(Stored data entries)
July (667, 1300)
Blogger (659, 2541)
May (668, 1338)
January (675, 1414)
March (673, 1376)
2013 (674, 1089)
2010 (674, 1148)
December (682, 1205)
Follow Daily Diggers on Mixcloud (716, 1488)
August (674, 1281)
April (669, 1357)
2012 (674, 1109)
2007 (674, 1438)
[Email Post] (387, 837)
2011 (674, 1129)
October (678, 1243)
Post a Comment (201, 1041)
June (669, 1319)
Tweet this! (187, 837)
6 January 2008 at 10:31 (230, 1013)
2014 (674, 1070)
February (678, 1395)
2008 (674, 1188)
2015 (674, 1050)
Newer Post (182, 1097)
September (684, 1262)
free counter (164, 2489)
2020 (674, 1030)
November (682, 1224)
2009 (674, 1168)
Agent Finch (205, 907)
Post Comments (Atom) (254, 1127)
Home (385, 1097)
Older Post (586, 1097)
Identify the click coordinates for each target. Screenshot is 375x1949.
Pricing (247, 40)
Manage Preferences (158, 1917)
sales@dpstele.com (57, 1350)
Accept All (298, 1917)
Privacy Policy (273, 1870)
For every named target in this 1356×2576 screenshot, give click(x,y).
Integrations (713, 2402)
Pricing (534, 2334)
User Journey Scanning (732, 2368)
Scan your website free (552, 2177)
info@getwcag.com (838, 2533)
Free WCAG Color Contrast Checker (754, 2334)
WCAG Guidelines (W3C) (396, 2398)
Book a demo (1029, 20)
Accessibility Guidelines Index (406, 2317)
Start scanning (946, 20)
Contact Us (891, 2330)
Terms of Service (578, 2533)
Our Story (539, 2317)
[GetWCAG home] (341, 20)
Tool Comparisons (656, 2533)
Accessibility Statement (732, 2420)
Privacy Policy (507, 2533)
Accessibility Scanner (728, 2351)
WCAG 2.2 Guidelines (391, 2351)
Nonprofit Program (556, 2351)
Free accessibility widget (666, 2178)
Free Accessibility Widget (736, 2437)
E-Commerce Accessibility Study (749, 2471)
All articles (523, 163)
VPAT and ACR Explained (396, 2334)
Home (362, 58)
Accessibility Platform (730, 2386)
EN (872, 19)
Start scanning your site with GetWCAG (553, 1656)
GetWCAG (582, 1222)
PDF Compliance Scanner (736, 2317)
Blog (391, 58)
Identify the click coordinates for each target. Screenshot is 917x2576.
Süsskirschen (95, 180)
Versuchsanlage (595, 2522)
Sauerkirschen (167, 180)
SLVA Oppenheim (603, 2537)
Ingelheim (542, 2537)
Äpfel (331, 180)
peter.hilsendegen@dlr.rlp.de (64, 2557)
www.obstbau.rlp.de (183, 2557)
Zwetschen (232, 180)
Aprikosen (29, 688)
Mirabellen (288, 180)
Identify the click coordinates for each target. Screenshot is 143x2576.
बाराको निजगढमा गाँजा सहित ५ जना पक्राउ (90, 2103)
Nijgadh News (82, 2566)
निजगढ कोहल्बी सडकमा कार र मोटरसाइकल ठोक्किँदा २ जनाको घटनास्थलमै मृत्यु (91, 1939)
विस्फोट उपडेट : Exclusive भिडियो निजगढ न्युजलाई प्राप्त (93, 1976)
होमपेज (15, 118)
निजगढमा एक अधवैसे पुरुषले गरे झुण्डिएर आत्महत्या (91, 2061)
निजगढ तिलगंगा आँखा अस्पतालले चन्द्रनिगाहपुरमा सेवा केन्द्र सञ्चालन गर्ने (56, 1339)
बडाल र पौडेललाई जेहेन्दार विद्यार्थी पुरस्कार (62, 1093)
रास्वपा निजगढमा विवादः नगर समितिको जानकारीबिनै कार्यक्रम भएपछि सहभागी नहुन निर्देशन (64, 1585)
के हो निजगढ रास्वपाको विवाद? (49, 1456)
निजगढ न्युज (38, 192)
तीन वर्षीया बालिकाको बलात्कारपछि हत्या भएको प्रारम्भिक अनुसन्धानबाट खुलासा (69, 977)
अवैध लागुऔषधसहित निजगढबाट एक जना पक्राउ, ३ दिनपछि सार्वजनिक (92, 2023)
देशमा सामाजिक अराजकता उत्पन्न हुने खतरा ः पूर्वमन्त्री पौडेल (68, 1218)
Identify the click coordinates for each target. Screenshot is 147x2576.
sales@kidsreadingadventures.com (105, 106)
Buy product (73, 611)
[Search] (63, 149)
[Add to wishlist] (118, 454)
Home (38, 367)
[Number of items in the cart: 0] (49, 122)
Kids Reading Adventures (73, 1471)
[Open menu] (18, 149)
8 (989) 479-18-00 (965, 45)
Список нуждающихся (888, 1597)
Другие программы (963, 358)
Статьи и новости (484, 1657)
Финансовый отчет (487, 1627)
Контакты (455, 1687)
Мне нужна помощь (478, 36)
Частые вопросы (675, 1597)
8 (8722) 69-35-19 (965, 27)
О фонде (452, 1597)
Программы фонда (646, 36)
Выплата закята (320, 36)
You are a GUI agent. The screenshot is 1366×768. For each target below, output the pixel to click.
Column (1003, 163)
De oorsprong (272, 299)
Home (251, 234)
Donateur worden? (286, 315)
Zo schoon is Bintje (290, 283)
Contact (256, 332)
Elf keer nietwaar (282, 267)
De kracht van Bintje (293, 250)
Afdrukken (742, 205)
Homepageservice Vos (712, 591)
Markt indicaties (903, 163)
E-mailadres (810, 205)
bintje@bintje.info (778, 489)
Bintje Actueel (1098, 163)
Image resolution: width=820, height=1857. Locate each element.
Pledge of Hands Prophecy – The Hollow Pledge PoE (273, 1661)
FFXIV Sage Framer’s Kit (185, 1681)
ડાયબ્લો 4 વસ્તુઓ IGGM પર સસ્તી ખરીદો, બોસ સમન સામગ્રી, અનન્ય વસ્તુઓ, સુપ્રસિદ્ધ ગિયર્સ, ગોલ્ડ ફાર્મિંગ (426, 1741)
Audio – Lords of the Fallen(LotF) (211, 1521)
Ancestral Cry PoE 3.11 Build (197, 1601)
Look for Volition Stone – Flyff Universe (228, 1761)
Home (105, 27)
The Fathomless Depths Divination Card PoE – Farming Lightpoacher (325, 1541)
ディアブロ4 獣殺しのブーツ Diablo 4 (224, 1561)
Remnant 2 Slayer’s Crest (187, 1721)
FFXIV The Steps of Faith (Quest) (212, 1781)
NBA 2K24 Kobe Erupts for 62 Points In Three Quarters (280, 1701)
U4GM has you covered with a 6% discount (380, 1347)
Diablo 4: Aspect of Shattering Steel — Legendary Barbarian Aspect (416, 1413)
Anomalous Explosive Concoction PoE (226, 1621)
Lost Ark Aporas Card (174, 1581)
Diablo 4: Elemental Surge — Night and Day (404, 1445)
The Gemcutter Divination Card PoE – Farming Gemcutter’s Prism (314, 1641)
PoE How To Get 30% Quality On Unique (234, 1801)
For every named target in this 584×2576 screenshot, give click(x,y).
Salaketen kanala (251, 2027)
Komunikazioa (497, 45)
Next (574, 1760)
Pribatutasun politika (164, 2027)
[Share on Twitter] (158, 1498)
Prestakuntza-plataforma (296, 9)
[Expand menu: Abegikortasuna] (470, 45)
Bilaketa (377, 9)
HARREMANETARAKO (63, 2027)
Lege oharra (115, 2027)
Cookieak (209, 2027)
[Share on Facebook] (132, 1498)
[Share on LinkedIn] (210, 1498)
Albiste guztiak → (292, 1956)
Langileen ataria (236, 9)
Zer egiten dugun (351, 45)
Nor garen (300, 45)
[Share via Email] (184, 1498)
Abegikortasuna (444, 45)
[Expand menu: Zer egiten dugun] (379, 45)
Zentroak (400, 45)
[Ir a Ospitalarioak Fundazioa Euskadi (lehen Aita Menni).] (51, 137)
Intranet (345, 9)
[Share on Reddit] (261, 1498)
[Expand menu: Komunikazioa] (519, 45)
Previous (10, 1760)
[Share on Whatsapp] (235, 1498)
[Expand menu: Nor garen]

Problem description:
Would you please copy all lines in the data that contain the word "each"?

Result of the exercise:
Identify the click coordinates for each target. Screenshot is 375x1949.
Identify the click coordinates for each target. Screenshot is 917x2576.
Identify the click coordinates for each target. Screenshot is 143x2576.
Identify the click coordinates for each target. Screenshot is 147x2576.
You are a GUI agent. The screenshot is 1366×768. For each target below, output the pixel to click.
Image resolution: width=820, height=1857. Locate each element.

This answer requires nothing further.